What is your role at Engenium?

Principal Structural Engineer.

What are your areas of speciality and expertise?

Structural steel and concrete design for structures in the mining and mineral processing industry.

What projects are you currently working on?

Too many to mention. Large multi-discipline projects for the big mining companies and smaller projects that can take less than a week. Not to mention responding to the odd emergency.  Every day is different.

What do you enjoy about working at Engenium?

As Engenium has grown significantly over the past 18 months I have been fortunate enough to have contributed to the building of a structural team and I’m really happy with the results. We have a great group of people that I enjoy working with.

What inspired you to pursue a career in your field?

It was a spontaneous decision, but I don’t have any regrets.  After studying architecture for four years I came to the conclusion that it wasn’t for me.  At the time I was interested in large scale infrastructure such as high rise structures, elegant bridges and sports stadiums.
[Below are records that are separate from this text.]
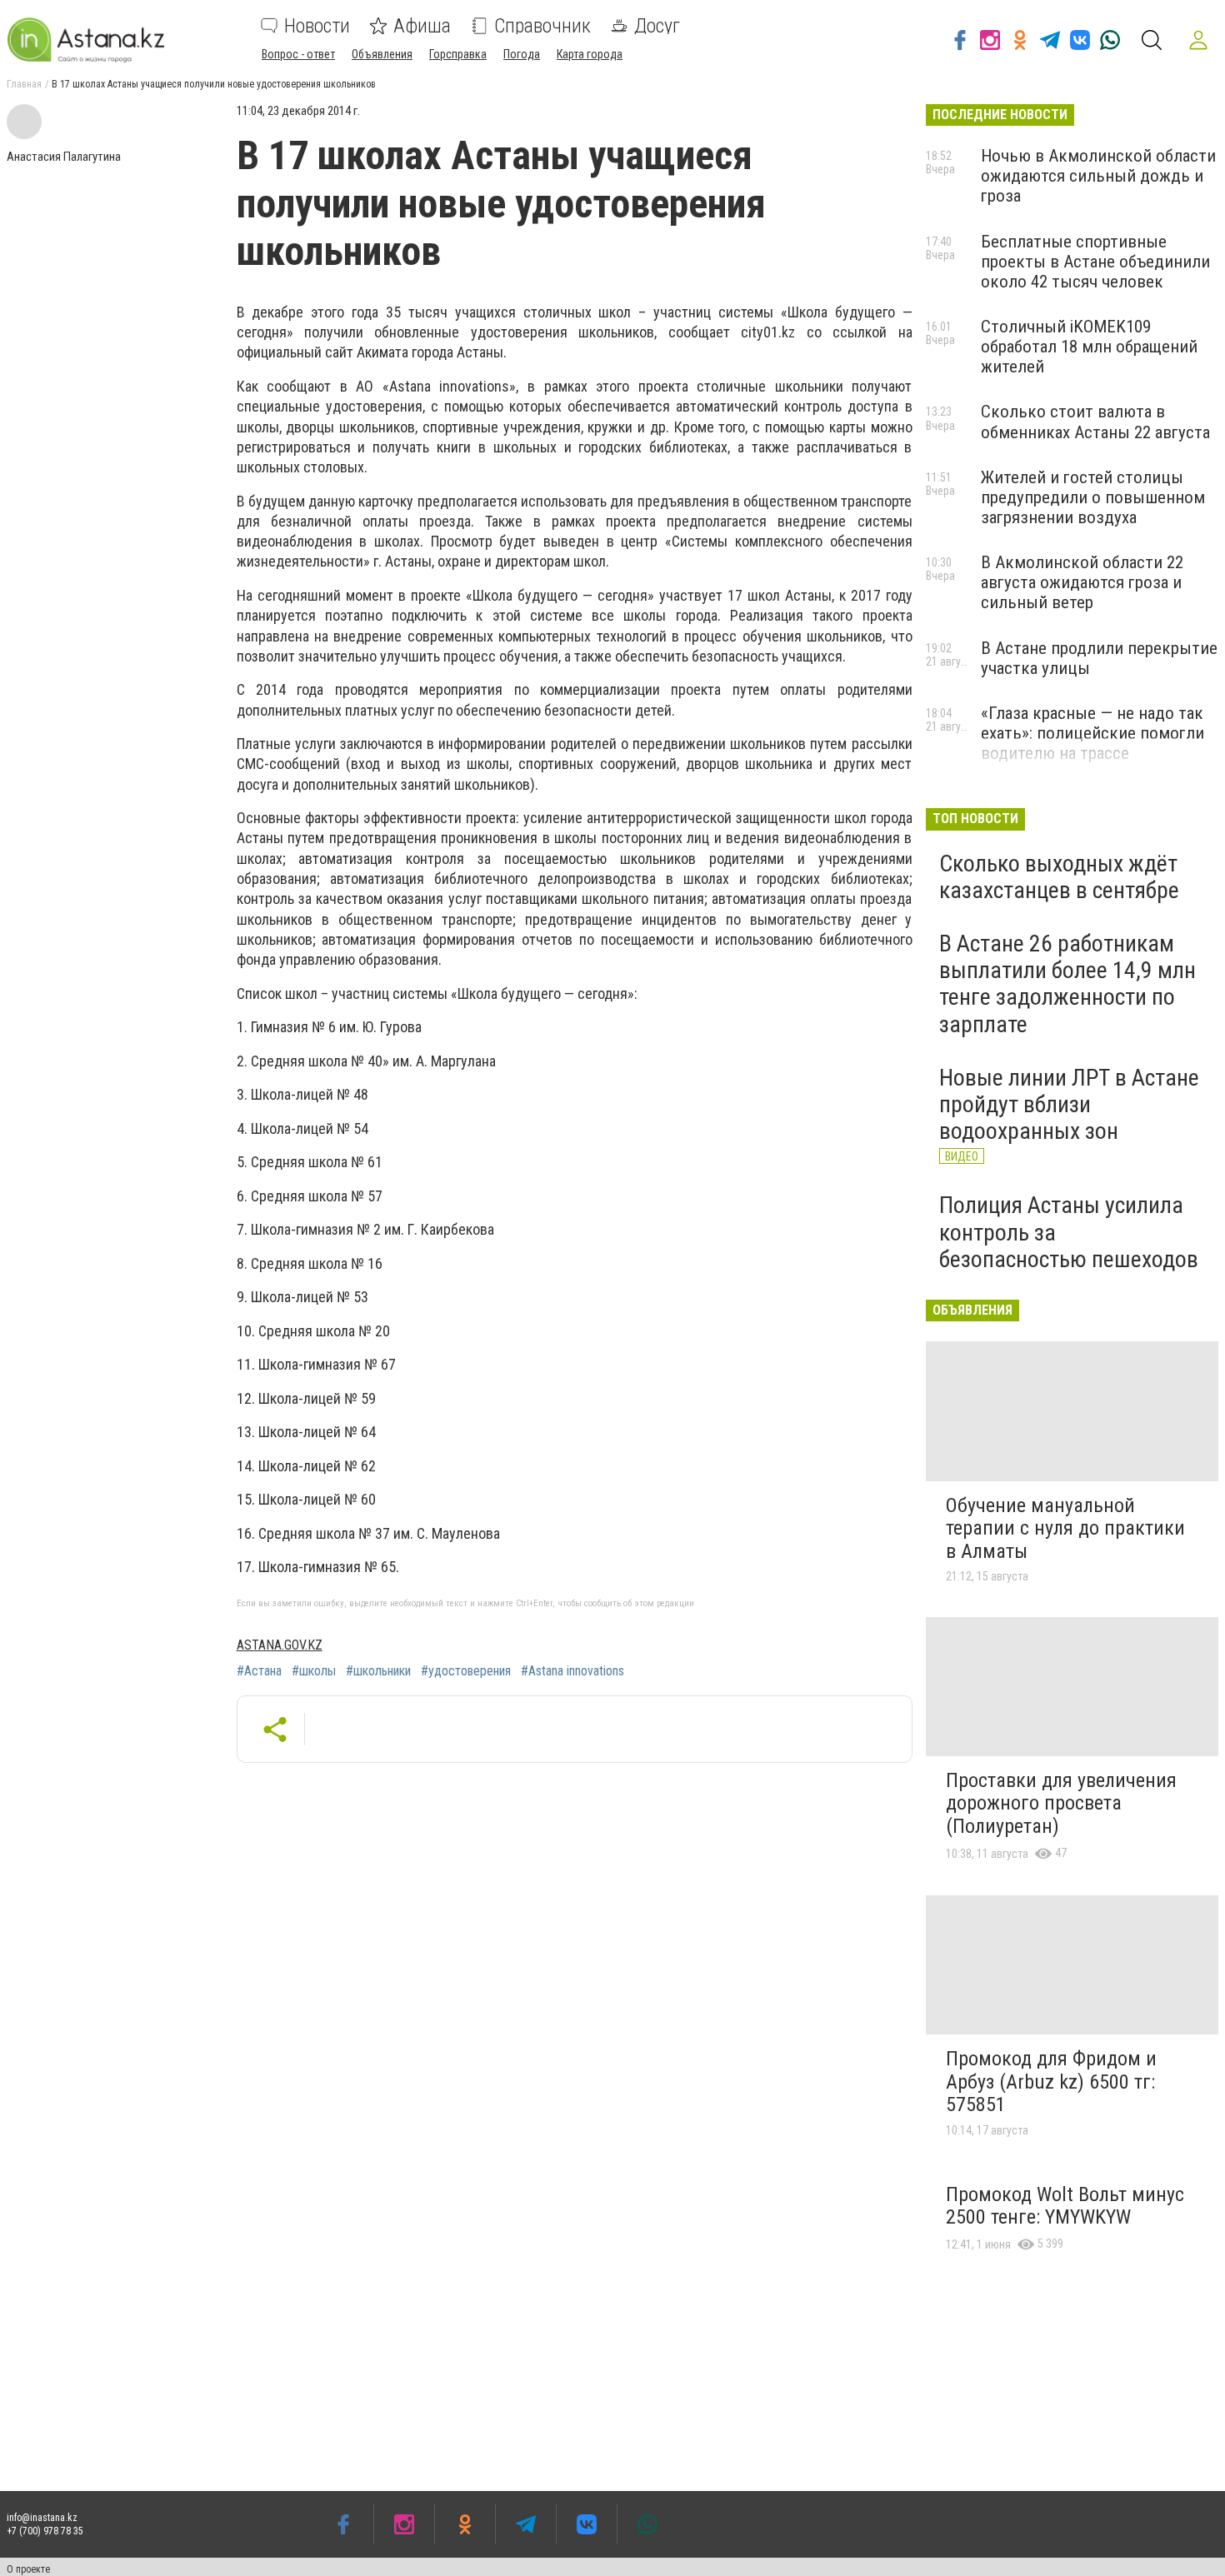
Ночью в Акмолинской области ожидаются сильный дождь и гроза (1098, 176)
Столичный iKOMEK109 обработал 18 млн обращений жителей (1089, 347)
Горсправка (458, 54)
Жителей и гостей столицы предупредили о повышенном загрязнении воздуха (1093, 497)
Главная (24, 84)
So, I thought that structural engineering would be a good fit.   I made the change and stuck it out at university for another four years.   On finishing I immediately looked for work overseas. I worked on building sites in Singapore for the first three years of my engineering career and then spent time in Melbourne.  I have worked on many major projects since then and in that time I have learnt that enjoyment at work it is not about what you do but who you do it with.

What is something you love to do outside of your work life?

Outside of work you would find me watching my kids play sport, playing golf, playing the drums (badly), hoping for a Dockers win, planning my next holiday, as well as checking out new cafes and restaurants.

What makes you laugh?

My friends.  I’m lucky enough to still be in touch with friends from primary school.  They now live in various parts of the world and we normally pick a city to catch up once a year to watch footy and play golf.  My wife attempting break dancing is also funny.

Who is someone that inspires you?

No single person.  I am inspired by highly intelligent people that have the knack of explaining complicated subjects to regular people like me. My hope is that a slither of knowledge filters through.  Some of my favourite people whose books I like to read or watch include Daniel Dennett and Noam Chomsky.  Daniel Dennett is an American philosopher who takes a scientific approach to philosophy and talks about consciousness and free will. Noam Chomsky is a linguist, philosopher and political commentator who has an incredible memory for history.  I like to read books about physics from authors such as Richard Feynman and Richard Dawkins.  I read Richard Dawkins ‘The Selfish Gene’ in my early twenty’s, one of my favourite books.  I have read most his books since, he’s a great science writer.

What is your favourite quote?

I don’t remember quotes so, thanks to google and being a fan of both science and art, here’s one I like from a guy who had it all:

Simplicity is the Ultimate Sophistication,’ by Leonardo Da Vinci.